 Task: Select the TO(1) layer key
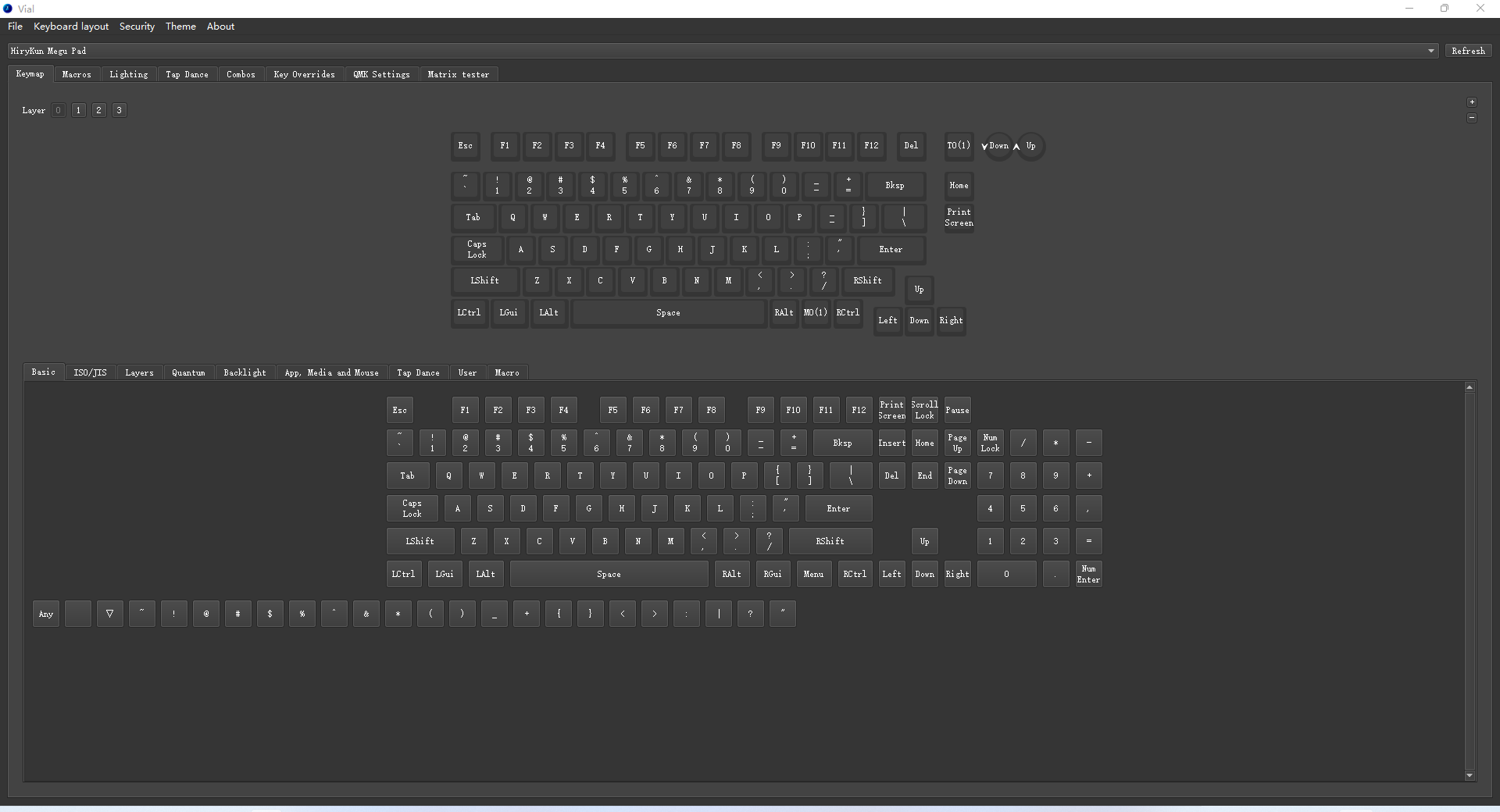pos(959,145)
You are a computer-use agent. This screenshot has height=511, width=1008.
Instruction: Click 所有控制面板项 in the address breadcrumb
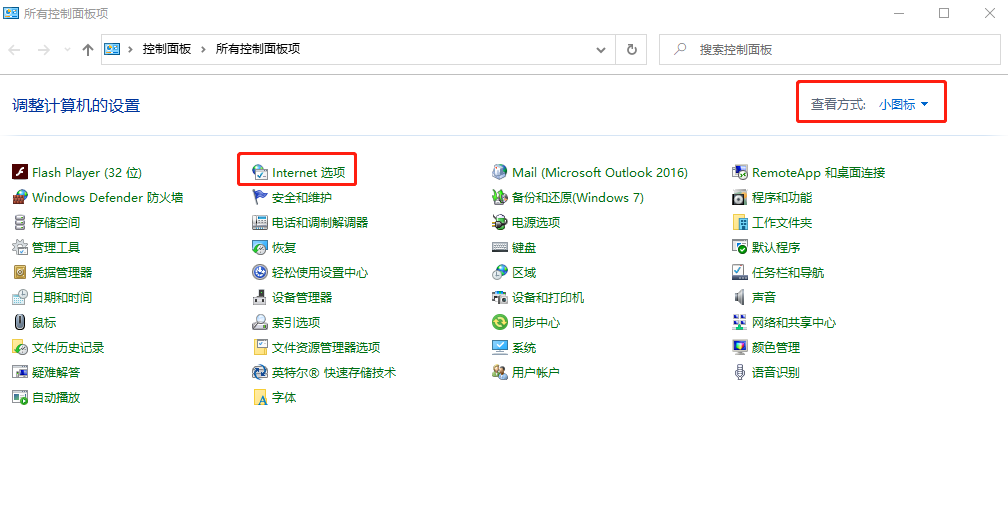pos(258,49)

**Problem description**.
Output the listing above in full and exactly, with pictures excluded.

**Completed exercise**.
 Task: Select the TO(1) layer key
pos(959,145)
You are a computer-use agent. This screenshot has height=511, width=1008.
Instruction: Click 所有控制面板项 in the address breadcrumb
pos(258,49)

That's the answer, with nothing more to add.